So I spent last week with my parents since my husband was on a business trip, and since my dad had to travel as well for a couple of days, my mom and I decided to have a girls’ night out.
As we split an exquisite slice of chocolate cheesecake we shared stories of crazy experiences we’d had-or heard of-on the job, such as corporate controllers who did not believe in math, companies who listed as one of their values the ability to make fast decisions with little to no information, and people who based their decisions on whether or not to purchase inventory on a simulation tool rather than the reality of which items actually were or were not in stock.
As my mom and I have both spent a number of years as teachers, eventually talk turned to our crazy experiences as educators.
“You know I worked with a principal once who believed that as long as someone had the textbook, then any person was capable of teaching any subject,” my mom said.
“Oh yes, I remember him,” I replied.
“Well I also worked with a colleague-another math teacher-who was adamant about the fact that he did not believe in Indirect Proofs.”
Now, I am the first to admit that I myself hold some crazy beliefs. For example, I don’t believe in peanut butter as dessert. And I do believe that having a goatee turns you into the Evil Version of yourself. But I’d never before heard of a math teacher who did not believe in a particular part of math.

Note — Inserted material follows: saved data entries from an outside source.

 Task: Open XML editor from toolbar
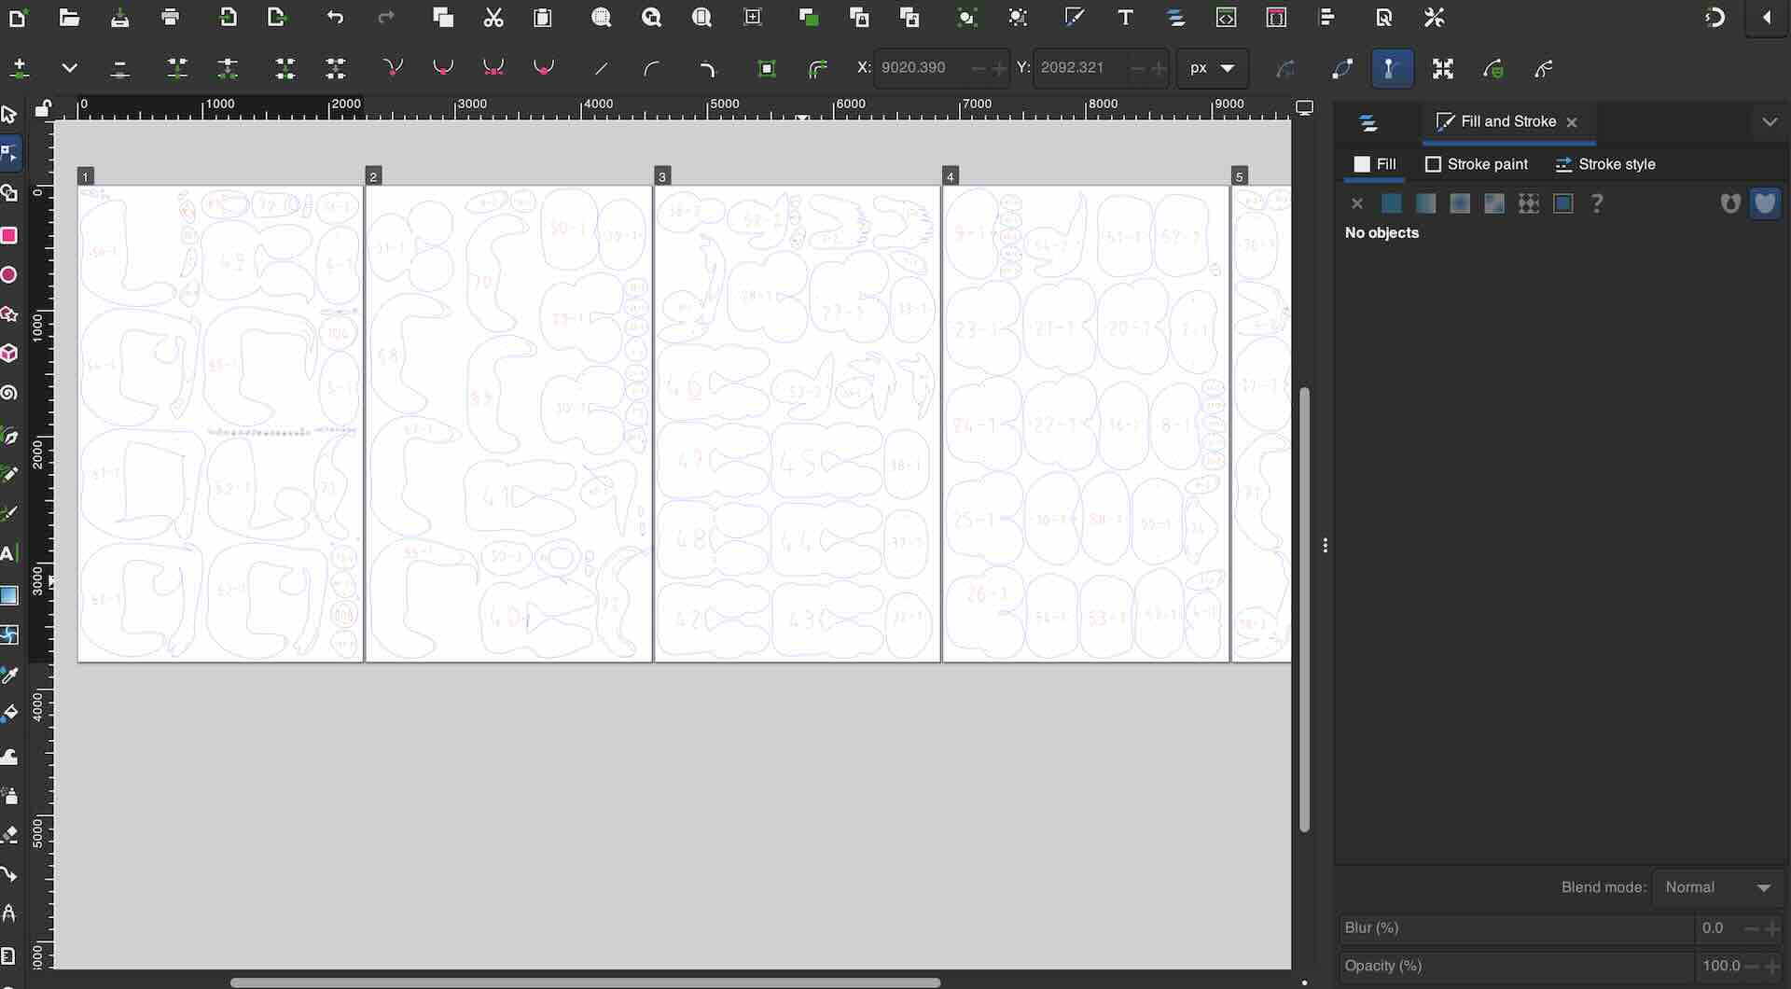coord(1226,18)
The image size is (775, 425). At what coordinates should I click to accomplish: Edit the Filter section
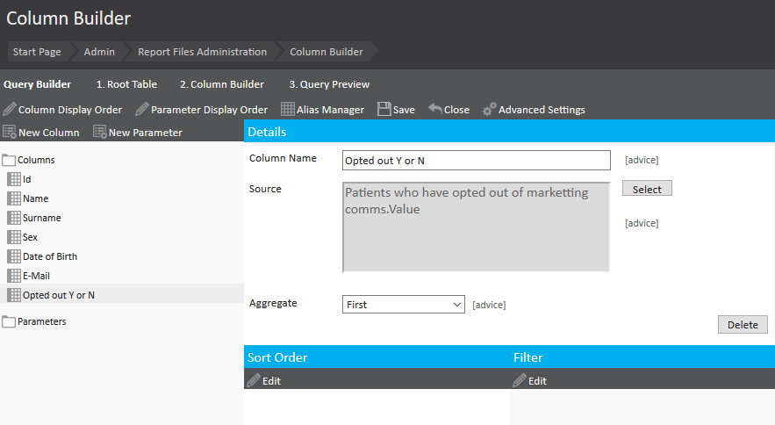point(529,381)
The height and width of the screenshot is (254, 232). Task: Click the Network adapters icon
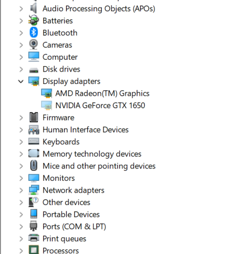pos(33,190)
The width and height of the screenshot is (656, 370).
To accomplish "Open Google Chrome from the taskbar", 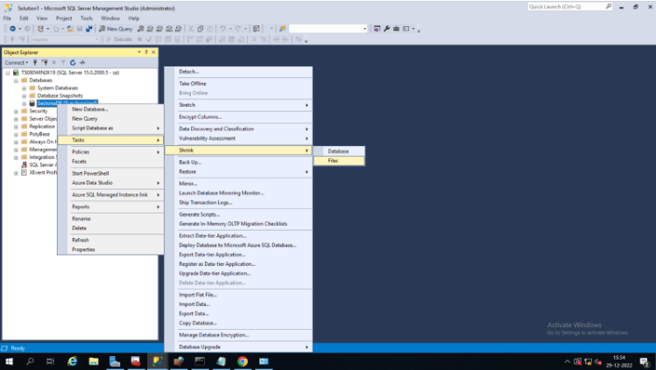I will 242,360.
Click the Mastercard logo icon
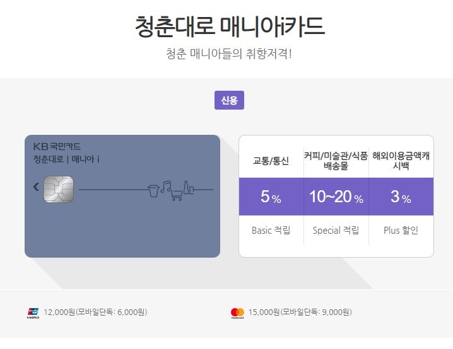453x349 pixels. pyautogui.click(x=237, y=313)
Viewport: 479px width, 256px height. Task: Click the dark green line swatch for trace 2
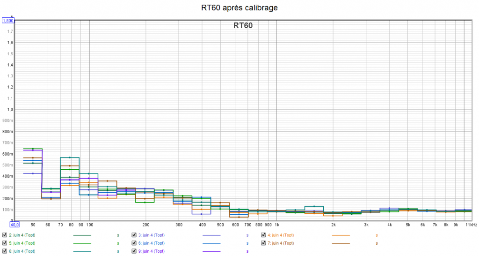coord(82,235)
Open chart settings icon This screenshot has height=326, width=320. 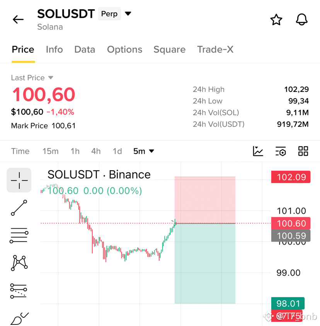click(281, 151)
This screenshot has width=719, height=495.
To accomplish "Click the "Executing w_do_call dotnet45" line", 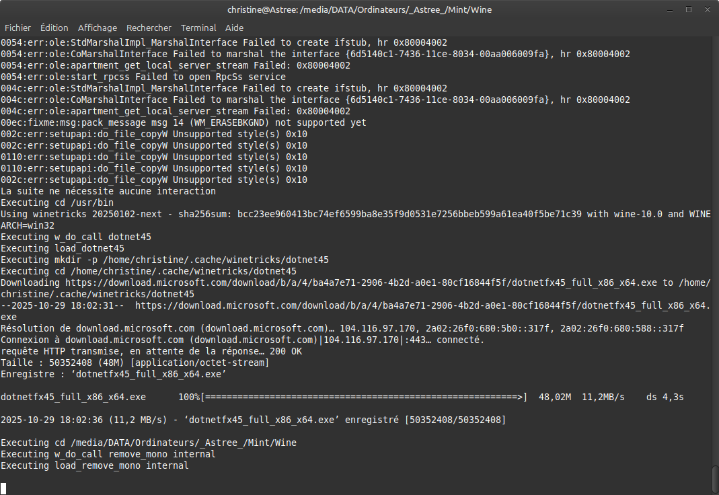I will click(x=76, y=237).
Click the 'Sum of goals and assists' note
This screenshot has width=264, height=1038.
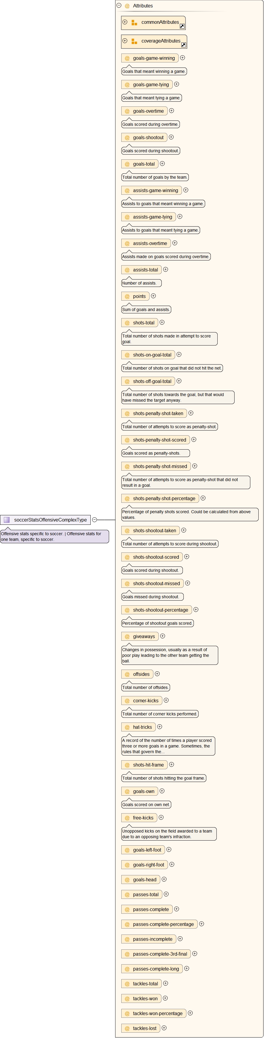pyautogui.click(x=146, y=309)
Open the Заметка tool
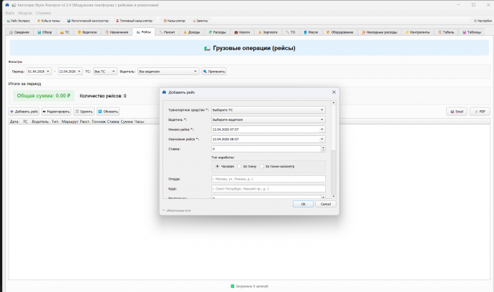The image size is (494, 292). tap(200, 21)
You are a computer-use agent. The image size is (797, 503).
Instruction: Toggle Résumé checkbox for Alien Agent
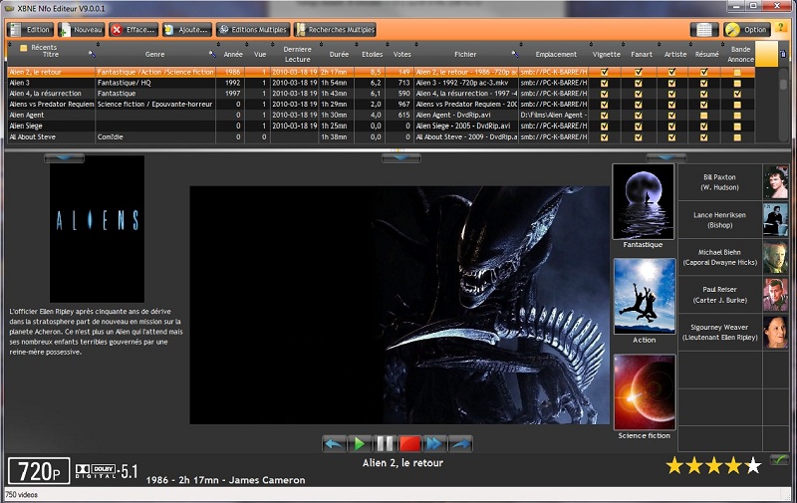(704, 116)
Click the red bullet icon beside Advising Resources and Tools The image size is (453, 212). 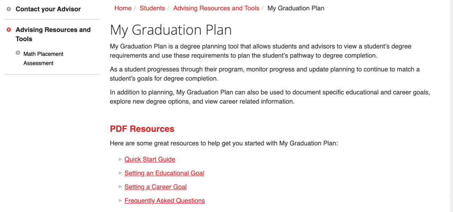coord(9,29)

“So what did you say?” I asked.
“I told him that I didn’t realize that that was a belief stance. Plus, you can’t prove that the square root of 2 is irrational without indirect proofs.” (Which apparently is an important thing to be able to do, but I’m not sure exactly why that is, because math makes my head hurt. So I sort of tuned that part out.)
“That’s like being a language teacher who doesn’t believe in verbs,” I said. “But you couldn’t proclaim this belief, because you couldn’t use the kinds of words in which you didn’t believe. So it would be like, ‘I! No!’ Which would make it pretty difficult to convert anyone to your cause.”